● What needs to be done:
Retype all of the data word for word, without pictures.

Stored records
---
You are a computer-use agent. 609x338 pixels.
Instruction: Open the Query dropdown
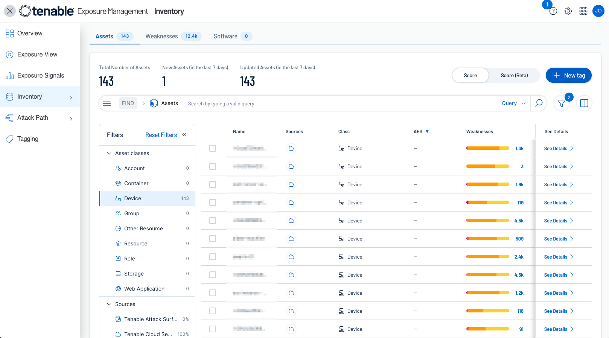click(x=513, y=104)
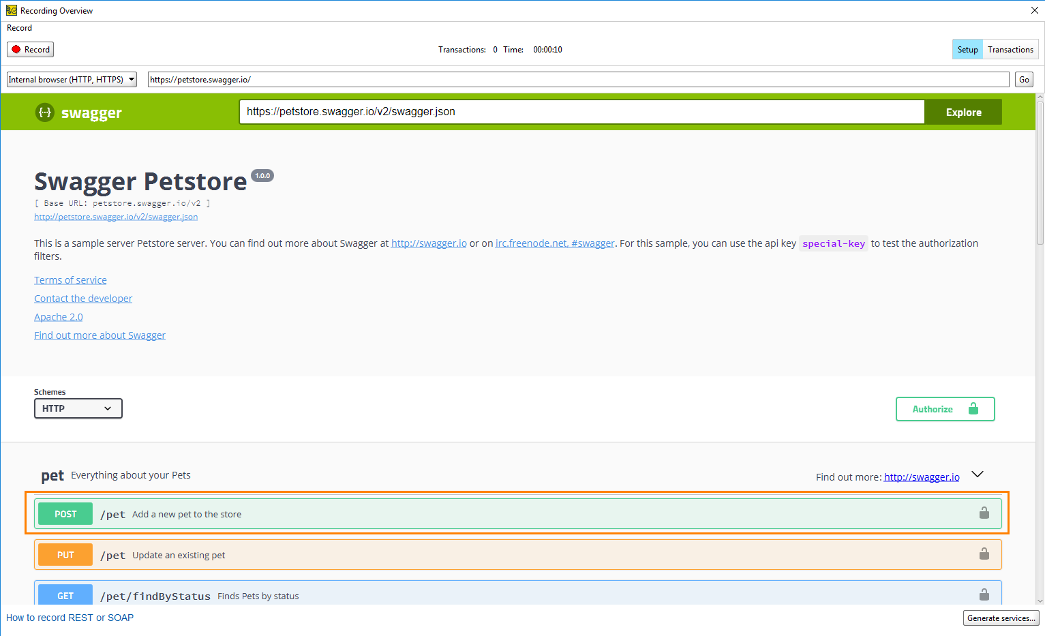Click the swagger.json URL input field
The width and height of the screenshot is (1045, 636).
coord(581,112)
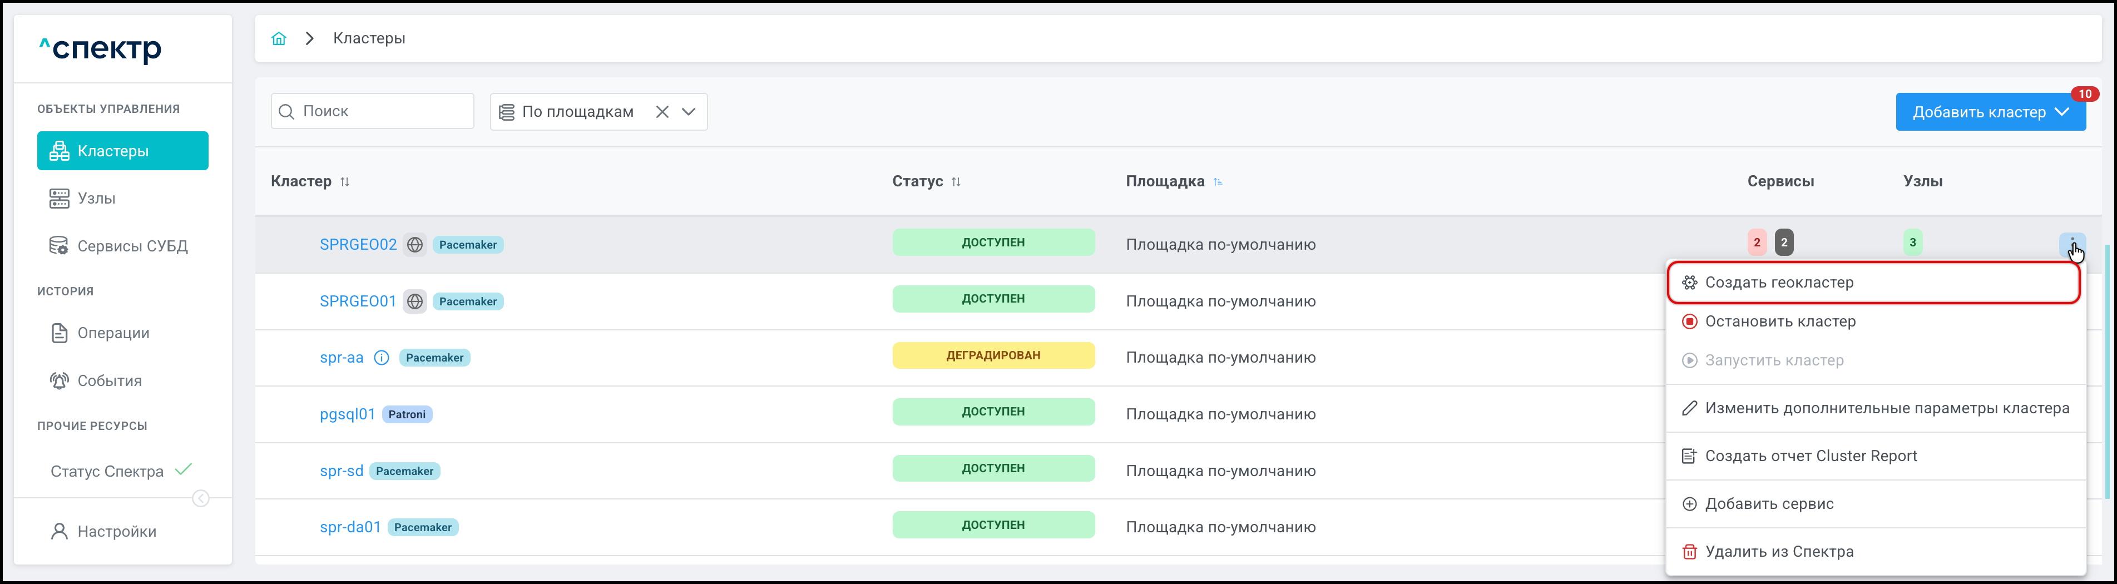Click the home breadcrumb icon
Screen dimensions: 2117x584
coord(279,39)
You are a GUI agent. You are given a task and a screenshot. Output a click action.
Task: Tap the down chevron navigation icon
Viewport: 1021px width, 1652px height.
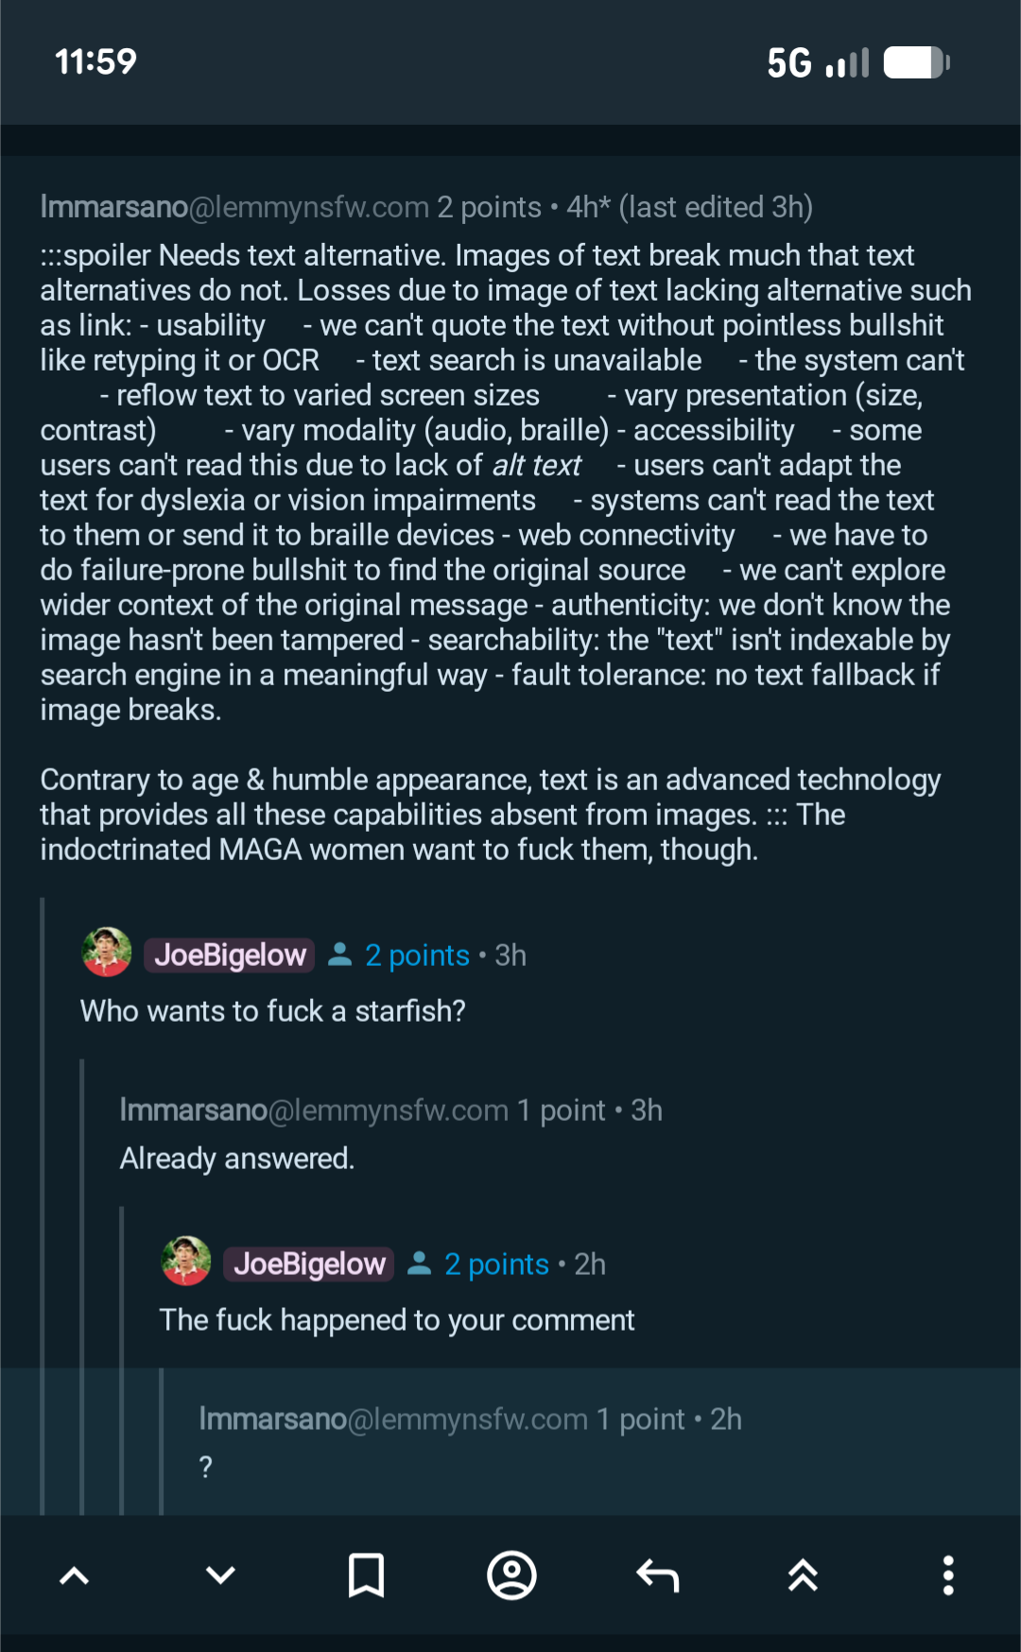point(220,1575)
---
● Written response:
You are a computer-use agent. 609x338 pixels.
Instruction: Open the Query dropdown
click(x=513, y=104)
Click the swagger.json URL input field
The width and height of the screenshot is (1045, 636).
coord(581,112)
Click the home breadcrumb icon
Screen dimensions: 2117x584
coord(279,39)
You are a GUI agent. You are given a task and a screenshot. Output a click action.
Task: Tap the down chevron navigation icon
Viewport: 1021px width, 1652px height.
point(220,1575)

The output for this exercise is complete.